━━━━━ Fragmento de página

FRANCISCO
NO ALCANZA
Durante todo su
pontificado el Papa Francisco ha alzado la voz innumerables veces en contra de
los horrores engendrados por el modelo económico global y la perversión
característica del modo de racionalidad instrumental inherente al capitalismo
tardío. A su vez, también ha expresado su compromiso con los más pobres, con
los marginados y violentados por los poderes políticos, comunicacionales y
culturales, llegando incluso a solicitar -conmovido hasta las lágrimas y más
allá de toda vergüenza- perdón ya sea por la activa participación histórica que
la Iglesia ha tenido en tales hechos o por la complicidad y tibieza con que
dejó de juzgar dicho tipo de acciones. En el discurso, Francisco ha puesto
temas cruciales sobre el tapete de la opinión pública internacional, siendo
audaz, valiente y mostrándose claramente a favor de las causas provenientes de
sectores periféricos y opuestos a los poderes establecidos.
Sin embargo, a
la hora de generar medidas concretas dentro de su campo de acción, esto es, al
momento de cambiar prácticas y buscar responsables de las aberraciones que en
los últimos ha cometido un alto porcentaje de clérigos, Francisco no ha actuado
con tanta audacia ni valentía. Como si estuviera pagando el tributo de una
deuda emocional, Francisco mantiene intocables a una serie de jerarcas encubridores
por casos de pedofilia y a otros personeros católicos que han operado en
calidad de distractores de la justicia por abusos sexuales y psicológicos
reiterados.
Así, la
tenacidad de su discurso público contrasta marcadamente con la cobardía y la
pasividad ejercida en cuanto a la toma de políticas reformistas al interior de
la institución que gobierna.
Da la impresión
(siempre infundada, al igual que todas las impresiones) que el Papa argentino
no le ha tomado el peso a las denuncias de tales aberraciones, prefiriendo
resguardar la cómoda amistad y compañerismo florecida con algunos clérigos en
sus años de juventud antes que disponer los antecedentes de los victimarios a
la justicia ordinaria para facilitar el esclarecimiento de los delitos. Pero
dicha impresión sólo aborda un plano humano, meramente psicológico, casi individual.

━━━━━━━━━━
━━━━━ Datos de origen

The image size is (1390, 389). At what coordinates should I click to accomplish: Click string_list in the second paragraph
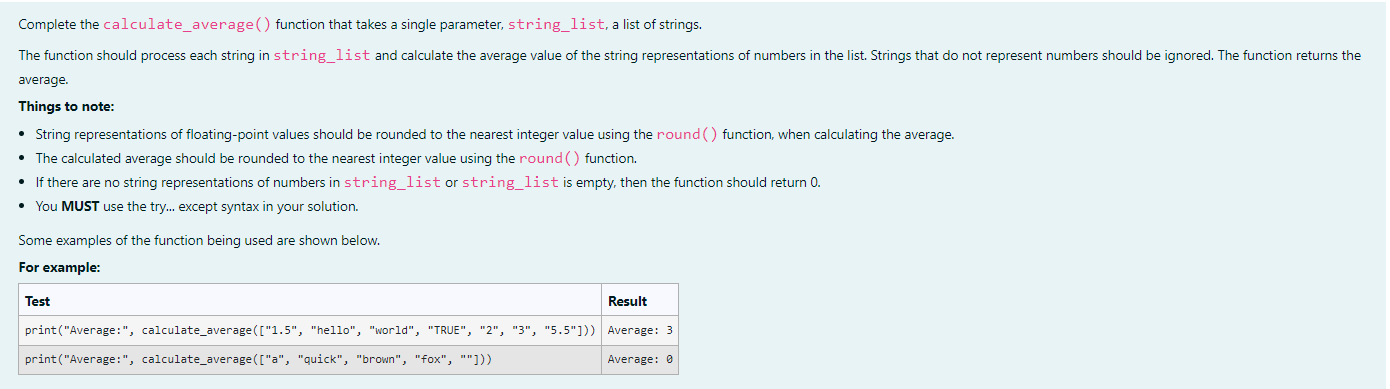[x=322, y=55]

━━━━━━━━━━

## Tareas por realizar:
a) Transcribe el texto sobre el papa Francisco entre "Sin embargo, a" y "reiterados.", ambos incluidos.
b) Prolonga el texto sobre el papa Francisco a partir de su última oración.
Las líneas no tienen relación alguna con el texto sobre el papa Francisco.

## Respuestas esperadas:
a)
Sin embargo, a
la hora de generar medidas concretas dentro de su campo de acción, esto es, al
momento de cambiar prácticas y buscar responsables de las aberraciones que en
los últimos ha cometido un alto porcentaje de clérigos, Francisco no ha actuado
con tanta audacia ni valentía. Como si estuviera pagando el tributo de una
deuda emocional, Francisco mantiene intocables a una serie de jerarcas encubridores
por casos de pedofilia y a otros personeros católicos que han operado en
calidad de distractores de la justicia por abusos sexuales y psicológicos
reiterados.

b)
La Iglesia
Católica también es parte del sistema. Todos sabemos que actualmente (y es muy
probable que siempre) el Vaticano, de manera similar a cualquier otra
institución político-económica, ha estado atravesada por intereses creados, por
poderes no-dichos, por manos inconfesables manos negras. Lo que se expresa en
el discurso es sólo lo que vemos, lo evidente. E incluso en ese mismo discurso,
durante muchas décadas ( discurso emergido incipientemente los años posteriores
a la Rerum Novarum y manifestándose con real fuerza sólo después de Vaticano
II), hemos presenciado un parpadeo inconsecuente, una batalla no declarada,
entre los defensores de un conservadurismo radical, lacayo de poderes
económicos y de valores obsoletamente descarados, y quienes abogan por una
Iglesia nueva, abierta a la periferia geopolítica, comprometida con visibilizar
las demandas de los excluidos, compañera en la causa de los sufrientes, en fin,
lectora de los signos de los tiempos.
Esta última
mirada más sistémica, menos ingenua, logra hacernos apreciar el carácter
institucional de la Iglesia y con ello también sus pugnas internas. Pugnas que
van desde aspectos valóricos hasta beneficios económicos, desde visiones
metafísicas y doctrinales hasta deseos de conservación política. De esta manera, no es Francisco quien por su
propia persona (lidad), por ceder a la carga paralizadora de deudas emocionales,
por transformarse en una víctima más de un residual fantasma relacionado con
otro tipo de abuso de poder, no haya podido realizar un cambio concreto y
radical dentro de la estructura de la Iglesia. Más bien es al revés: la Iglesia
misma, la institución más sangrienta y macabra de la historia de
Occidente, la que elevó por siglos pompas
de esperanza universal mientras se llenaba los labios con la espuma rabiosa de
un resentimiento inconfesable, es la que impide esa transformación debido a la
primacía de un conservadurismo histórico que aún se mantiene dentro de su alta
jerarquía. Francisco, así, sólo es un peón más dentro del tablero político actual del Vaticano. Hace lo que debe hacer en la medida de lo posible, en su actuar limitado e incluso servicial, en la proyección de una imagen y en la impermeabilidad de una estructura.
Humano,
demasiado humano: Francisco, el jesuita, no alcanza.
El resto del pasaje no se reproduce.